- Aim of the task:
Transcribe the data below verbatim from the line with "The width and height of the screenshot is (2576, 1449)." to the line with "Click the back". Include both of those lines.

- Data for processing:

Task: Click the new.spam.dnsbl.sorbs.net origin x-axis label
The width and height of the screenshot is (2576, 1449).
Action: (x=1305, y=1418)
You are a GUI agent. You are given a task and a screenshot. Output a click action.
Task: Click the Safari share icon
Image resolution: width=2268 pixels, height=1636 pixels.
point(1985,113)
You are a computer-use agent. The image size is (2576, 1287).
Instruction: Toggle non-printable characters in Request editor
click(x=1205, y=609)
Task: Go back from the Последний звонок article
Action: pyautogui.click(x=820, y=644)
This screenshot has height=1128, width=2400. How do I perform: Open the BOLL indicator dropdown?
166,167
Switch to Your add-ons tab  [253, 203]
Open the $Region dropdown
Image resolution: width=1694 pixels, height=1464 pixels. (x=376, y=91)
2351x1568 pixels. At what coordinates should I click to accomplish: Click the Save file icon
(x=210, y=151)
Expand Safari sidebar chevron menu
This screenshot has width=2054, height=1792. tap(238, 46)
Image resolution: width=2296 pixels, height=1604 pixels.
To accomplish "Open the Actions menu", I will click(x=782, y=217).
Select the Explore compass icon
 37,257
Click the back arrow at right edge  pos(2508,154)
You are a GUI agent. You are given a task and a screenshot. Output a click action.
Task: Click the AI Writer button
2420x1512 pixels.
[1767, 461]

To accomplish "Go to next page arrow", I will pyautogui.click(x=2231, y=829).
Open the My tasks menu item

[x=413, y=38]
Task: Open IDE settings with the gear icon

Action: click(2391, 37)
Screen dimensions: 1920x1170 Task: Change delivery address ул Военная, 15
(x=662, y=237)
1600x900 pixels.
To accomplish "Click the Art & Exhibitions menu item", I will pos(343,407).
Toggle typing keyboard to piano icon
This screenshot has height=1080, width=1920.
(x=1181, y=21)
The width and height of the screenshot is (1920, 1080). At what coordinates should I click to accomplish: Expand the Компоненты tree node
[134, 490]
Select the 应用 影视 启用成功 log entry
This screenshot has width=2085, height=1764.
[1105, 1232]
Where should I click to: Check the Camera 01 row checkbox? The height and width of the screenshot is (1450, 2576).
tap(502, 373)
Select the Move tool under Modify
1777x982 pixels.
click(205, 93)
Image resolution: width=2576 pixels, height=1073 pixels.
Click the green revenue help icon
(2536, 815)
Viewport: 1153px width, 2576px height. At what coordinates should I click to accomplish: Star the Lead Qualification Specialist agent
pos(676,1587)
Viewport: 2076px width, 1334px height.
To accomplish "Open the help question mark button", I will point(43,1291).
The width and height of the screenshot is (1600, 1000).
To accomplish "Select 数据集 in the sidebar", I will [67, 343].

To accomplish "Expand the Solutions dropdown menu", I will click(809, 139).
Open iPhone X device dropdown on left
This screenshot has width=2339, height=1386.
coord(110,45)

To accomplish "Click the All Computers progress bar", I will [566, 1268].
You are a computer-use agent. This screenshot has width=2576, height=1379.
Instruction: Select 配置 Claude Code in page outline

- Expected answer:
The width and height of the screenshot is (2576, 1449).
Action: (x=1305, y=1418)
You are a GUI agent. You are given a task and a screenshot. Output a click action.
Task: Click the Safari share icon
Image resolution: width=2268 pixels, height=1636 pixels.
point(1985,113)
You are a computer-use agent. The image size is (2576, 1287).
Instruction: Toggle non-printable characters in Request editor
click(x=1205, y=609)
Task: Go back from the Последний звонок article
Action: pyautogui.click(x=820, y=644)
This screenshot has height=1128, width=2400. How do I perform: Open the BOLL indicator dropdown?
166,167
Switch to Your add-ons tab  [253, 203]
Open the $Region dropdown
Image resolution: width=1694 pixels, height=1464 pixels. (x=376, y=91)
2351x1568 pixels. At what coordinates should I click to accomplish: Click the Save file icon
(x=210, y=151)
Expand Safari sidebar chevron menu
This screenshot has width=2054, height=1792. tap(238, 46)
Image resolution: width=2296 pixels, height=1604 pixels.
To accomplish "Open the Actions menu", I will click(x=782, y=217).
Select the Explore compass icon
 37,257
Click the back arrow at right edge  pos(2508,154)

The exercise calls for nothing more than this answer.